Unicru acts like it’s the savior of American capitalism, but I say it’s a Trojan horse that can destroy retailing as stores find themselves with job candidates who test well but are incompetent. It’s cheating when regular people do it; it’s just part of doing business when businesses do it.

The companies don’t care because they consider low-level workers to be little more than animals anyway, and those of us who are economically challenged right now probably will never buy anything from them again.

Unicru personnel, who I bet didn’t have to take their absurd tests to get their jobs, acted offended that people might try to discover the “right” answers to beat their test and get back on their feet economically.

The thing that frustrates me about the whole job search thing is that I am willing to be honest and forthright about my past work experience, skills (and lack thereof) and everything else, but companies posting jobs can lie about everything and still get away with it, and pat themselves on the back about how “principled” they are.

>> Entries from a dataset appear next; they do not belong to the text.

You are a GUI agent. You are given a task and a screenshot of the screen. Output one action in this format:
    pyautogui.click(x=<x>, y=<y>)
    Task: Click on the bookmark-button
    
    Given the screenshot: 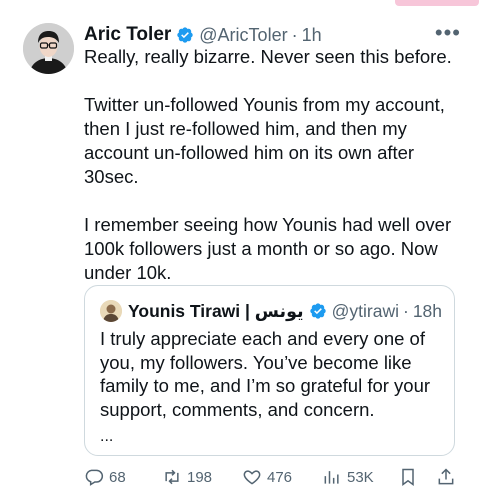 What is the action you would take?
    pyautogui.click(x=410, y=477)
    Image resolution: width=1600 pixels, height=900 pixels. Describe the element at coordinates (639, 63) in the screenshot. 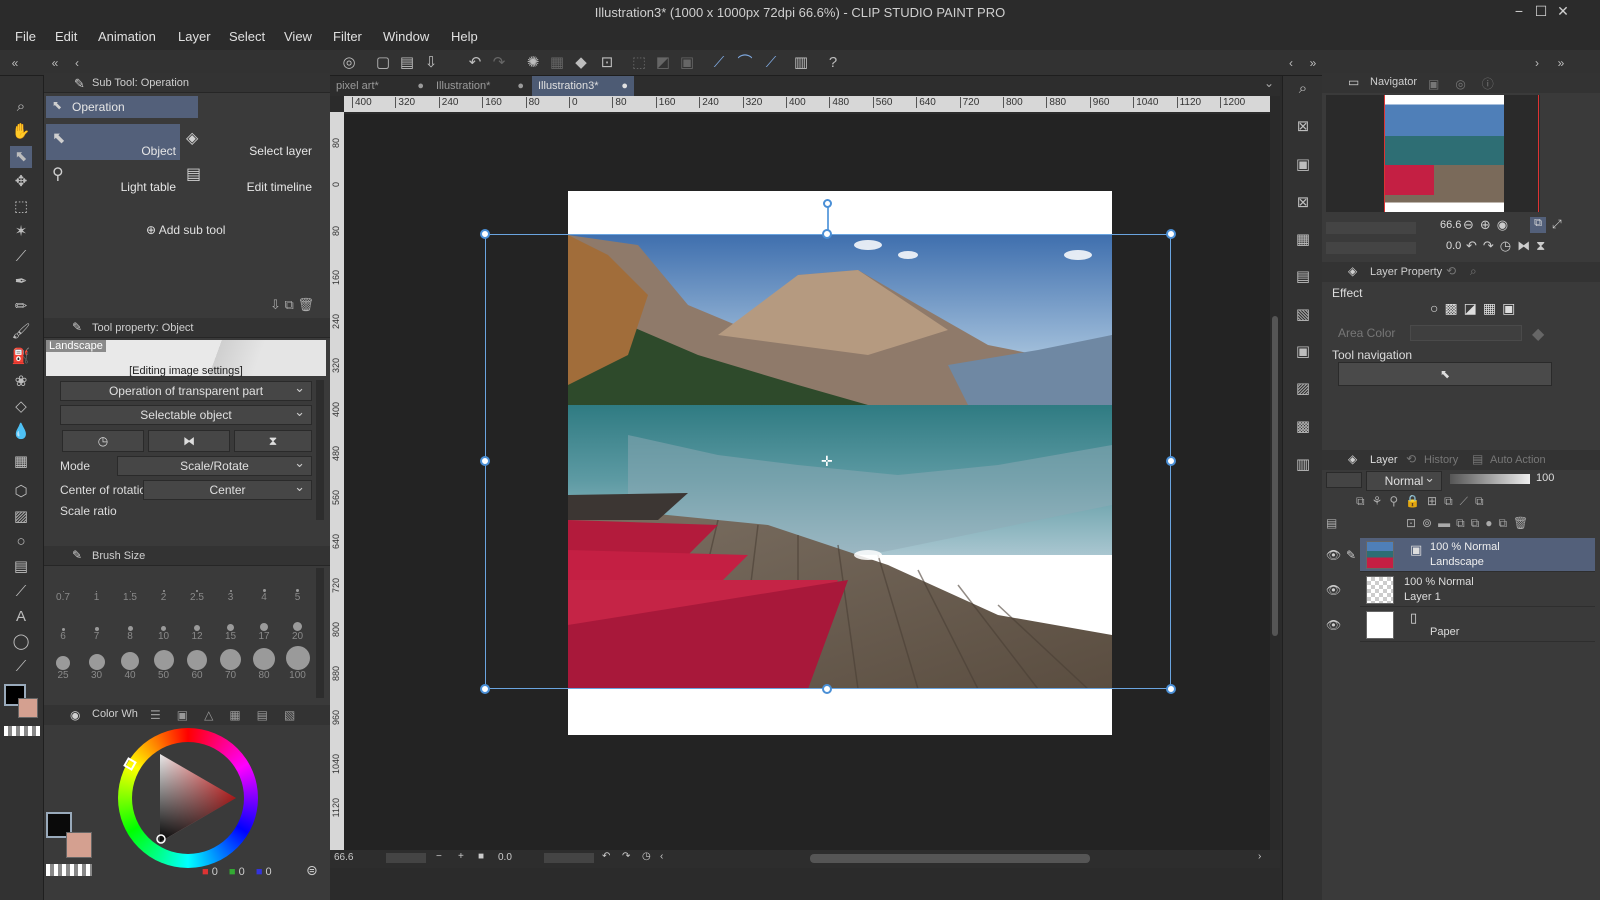

I see `deselect-icon: ⬚` at that location.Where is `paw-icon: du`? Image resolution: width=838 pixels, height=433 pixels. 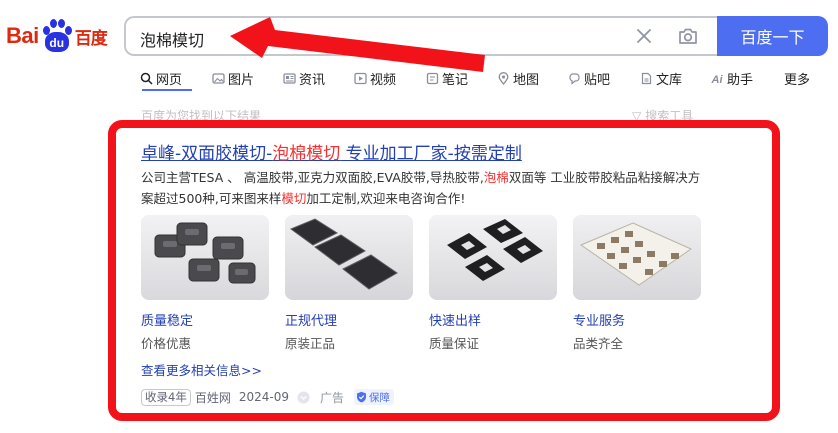 paw-icon: du is located at coordinates (57, 36).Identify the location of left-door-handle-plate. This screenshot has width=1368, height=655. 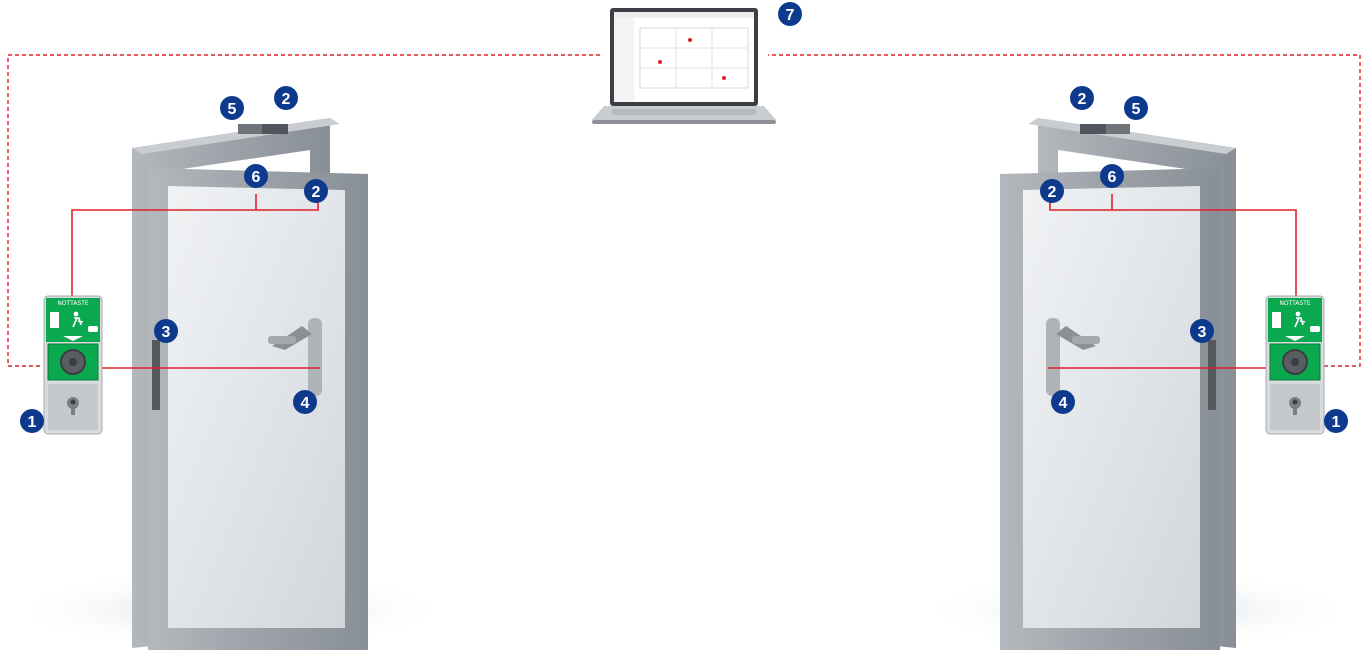
(315, 357).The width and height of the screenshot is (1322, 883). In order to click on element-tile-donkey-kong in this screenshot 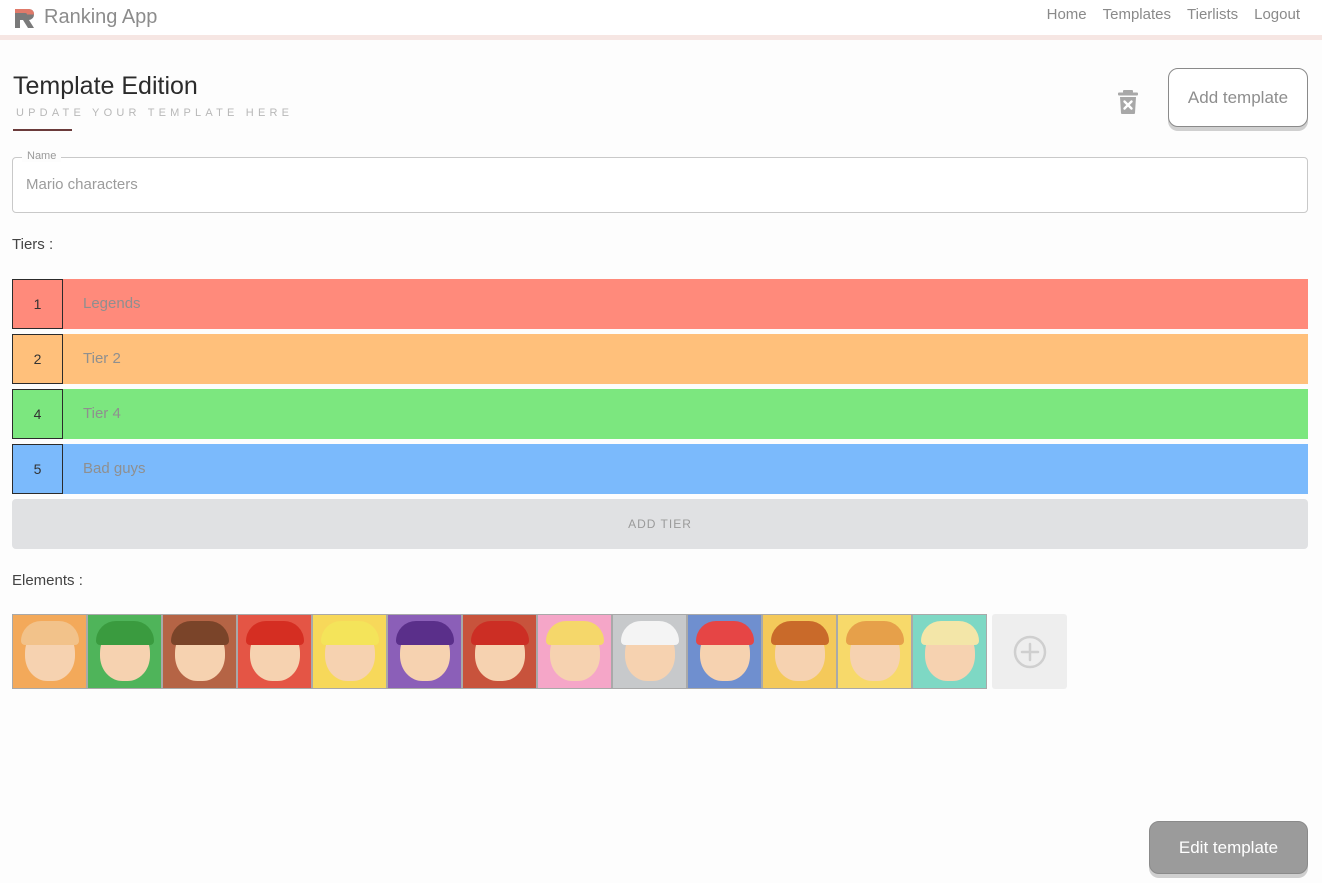, I will do `click(200, 652)`.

For example, multi-level marketing companies posting jobs on Monster.com and CareerBuilder routinely make sure that prospective salaries and benefits are listed, and hide their postings behind job titles that are not the actual jobs. They know that if they told the truth, no one would fall for their fake ads.

Monster and CareerBuilder let it happen because the MLMs pay well for their postings. So what if there are 40 or so identically worded job ads in a row? One way the companies get around that is to post each job as if it were in a different municipality.

Now, if I lied about myself, my skills or my experience, I would be considered a bad person and someone with low morals and no values. But somehow, it’s OK to lie if you’re an employer.

I actually landed an interview for one job, and started asking questions about benefits. The interviewer confessed that while the ad touted full-time jobs with benefits, the job on offer was actually a part-time job with no benefits. So why the lie in the ad? “To bring in better-quality applicants.” At least he was honest about that.

So why don’t the newspapers blast the news to the high heavens that Monster.com and CareerBuilder are posting bogus job ads? One commenter on a story in a newspaper in the Northeast noted that newspapers have deals with one or the other. It’s one thing to write about all the job scams on Craigslist, because they have no agreements with Craigslist. Start saying that your business partner on job ads is letting scam artists run wild, and a source of revenue may vanish in a flash, and newspapers would have to go back to running their own classified jobs sections or ship them to India.

I’ve learned a lot in the past few months about the indignities of looking for a job and being rejected. It’s not fun, and if things don’t turn around soon, it’ll be even worse.

If you’re looking for honesty and hope in today’s world, those job boards are barren.